--- RECORD SET ---
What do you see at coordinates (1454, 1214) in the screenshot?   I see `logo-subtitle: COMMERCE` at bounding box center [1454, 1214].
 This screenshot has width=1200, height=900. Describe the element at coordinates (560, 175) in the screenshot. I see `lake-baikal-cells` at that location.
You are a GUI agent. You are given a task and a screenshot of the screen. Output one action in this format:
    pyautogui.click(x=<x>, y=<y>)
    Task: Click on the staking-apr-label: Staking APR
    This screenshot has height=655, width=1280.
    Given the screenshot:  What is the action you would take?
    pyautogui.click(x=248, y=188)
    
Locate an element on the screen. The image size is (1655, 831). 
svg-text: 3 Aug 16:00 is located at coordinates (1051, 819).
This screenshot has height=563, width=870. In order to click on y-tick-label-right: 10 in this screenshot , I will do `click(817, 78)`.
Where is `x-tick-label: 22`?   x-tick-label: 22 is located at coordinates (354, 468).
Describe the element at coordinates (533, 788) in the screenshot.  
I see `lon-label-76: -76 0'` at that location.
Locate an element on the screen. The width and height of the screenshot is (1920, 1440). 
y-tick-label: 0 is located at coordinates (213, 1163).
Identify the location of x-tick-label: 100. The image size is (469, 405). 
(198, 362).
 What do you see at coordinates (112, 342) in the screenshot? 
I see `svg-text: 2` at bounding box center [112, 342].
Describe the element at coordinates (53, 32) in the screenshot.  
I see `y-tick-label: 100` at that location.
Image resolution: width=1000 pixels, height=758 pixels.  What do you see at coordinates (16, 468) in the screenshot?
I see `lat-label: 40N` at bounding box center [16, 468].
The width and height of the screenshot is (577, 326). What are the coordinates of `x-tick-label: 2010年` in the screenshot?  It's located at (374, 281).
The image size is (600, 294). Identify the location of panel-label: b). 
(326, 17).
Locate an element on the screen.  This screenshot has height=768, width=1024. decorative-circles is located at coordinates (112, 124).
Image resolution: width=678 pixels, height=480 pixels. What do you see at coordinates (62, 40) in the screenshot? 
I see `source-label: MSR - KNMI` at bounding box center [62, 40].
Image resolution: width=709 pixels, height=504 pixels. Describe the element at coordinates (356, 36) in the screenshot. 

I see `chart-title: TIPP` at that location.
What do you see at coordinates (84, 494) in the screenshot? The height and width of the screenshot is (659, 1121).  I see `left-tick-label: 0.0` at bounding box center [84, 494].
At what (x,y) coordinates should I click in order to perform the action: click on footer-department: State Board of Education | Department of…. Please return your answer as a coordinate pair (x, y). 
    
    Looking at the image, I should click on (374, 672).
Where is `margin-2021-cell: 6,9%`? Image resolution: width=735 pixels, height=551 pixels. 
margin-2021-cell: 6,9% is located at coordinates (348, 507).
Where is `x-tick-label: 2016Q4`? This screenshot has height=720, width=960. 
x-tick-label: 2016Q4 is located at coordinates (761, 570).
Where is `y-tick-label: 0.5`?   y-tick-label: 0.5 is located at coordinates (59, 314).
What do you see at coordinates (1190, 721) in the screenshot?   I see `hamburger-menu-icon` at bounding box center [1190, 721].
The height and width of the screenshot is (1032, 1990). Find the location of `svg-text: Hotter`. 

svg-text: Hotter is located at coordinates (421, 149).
---
» **ABOUT THIS TASK**:
Format all the rows above as a numbered list, leaving out the blank lines.

» **RESPONSE FOR THIS EXERCISE**:
1. What do you see at coordinates (1454, 1214) in the screenshot?   I see `logo-subtitle: COMMERCE` at bounding box center [1454, 1214].
2.  This screenshot has width=1200, height=900. Describe the element at coordinates (560, 175) in the screenshot. I see `lake-baikal-cells` at that location.
3. You are a GUI agent. You are given a task and a screenshot of the screen. Output one action in this format:
4.     pyautogui.click(x=<x>, y=<y>)
5.     Task: Click on the staking-apr-label: Staking APR
6.     This screenshot has height=655, width=1280.
7.     Given the screenshot:  What is the action you would take?
8.     pyautogui.click(x=248, y=188)
9. Locate an element on the screen. The image size is (1655, 831). 
10. svg-text: 3 Aug 16:00 is located at coordinates (1051, 819).
11. This screenshot has height=563, width=870. In order to click on y-tick-label-right: 10 in this screenshot , I will do `click(817, 78)`.
12. Where is `x-tick-label: 22`?   x-tick-label: 22 is located at coordinates (354, 468).
13. Describe the element at coordinates (533, 788) in the screenshot.  
14. I see `lon-label-76: -76 0'` at that location.
15. Locate an element on the screen. The width and height of the screenshot is (1920, 1440). 
16. y-tick-label: 0 is located at coordinates (213, 1163).
17. Identify the location of x-tick-label: 100. The image size is (469, 405). 
18. (198, 362).
19.  What do you see at coordinates (112, 342) in the screenshot? 
20. I see `svg-text: 2` at bounding box center [112, 342].
21. Describe the element at coordinates (53, 32) in the screenshot.  
22. I see `y-tick-label: 100` at that location.
23. Image resolution: width=1000 pixels, height=758 pixels.  What do you see at coordinates (16, 468) in the screenshot?
24. I see `lat-label: 40N` at bounding box center [16, 468].
25. The width and height of the screenshot is (577, 326). What are the coordinates of `x-tick-label: 2010年` in the screenshot?  It's located at (374, 281).
26. The image size is (600, 294). Identify the location of panel-label: b). 
27. (326, 17).
28. Locate an element on the screen.  This screenshot has height=768, width=1024. decorative-circles is located at coordinates (112, 124).
29. Image resolution: width=678 pixels, height=480 pixels. What do you see at coordinates (62, 40) in the screenshot? 
30. I see `source-label: MSR - KNMI` at bounding box center [62, 40].
31. Image resolution: width=709 pixels, height=504 pixels. Describe the element at coordinates (356, 36) in the screenshot. 
32. I see `chart-title: TIPP` at that location.
33. What do you see at coordinates (84, 494) in the screenshot? The height and width of the screenshot is (659, 1121).  I see `left-tick-label: 0.0` at bounding box center [84, 494].
34. At what (x,y) coordinates should I click in order to perform the action: click on footer-department: State Board of Education | Department of…. Please return your answer as a coordinate pair (x, y). 
35.     Looking at the image, I should click on (374, 672).
36. Where is `margin-2021-cell: 6,9%`? Image resolution: width=735 pixels, height=551 pixels. 
37. margin-2021-cell: 6,9% is located at coordinates (348, 507).
38. Where is `x-tick-label: 2016Q4`? This screenshot has height=720, width=960. 
39. x-tick-label: 2016Q4 is located at coordinates (761, 570).
40. Where is `y-tick-label: 0.5`?   y-tick-label: 0.5 is located at coordinates (59, 314).
41. What do you see at coordinates (1190, 721) in the screenshot?   I see `hamburger-menu-icon` at bounding box center [1190, 721].
42. The height and width of the screenshot is (1032, 1990). Find the location of `svg-text: Hotter`. 
43. svg-text: Hotter is located at coordinates (421, 149).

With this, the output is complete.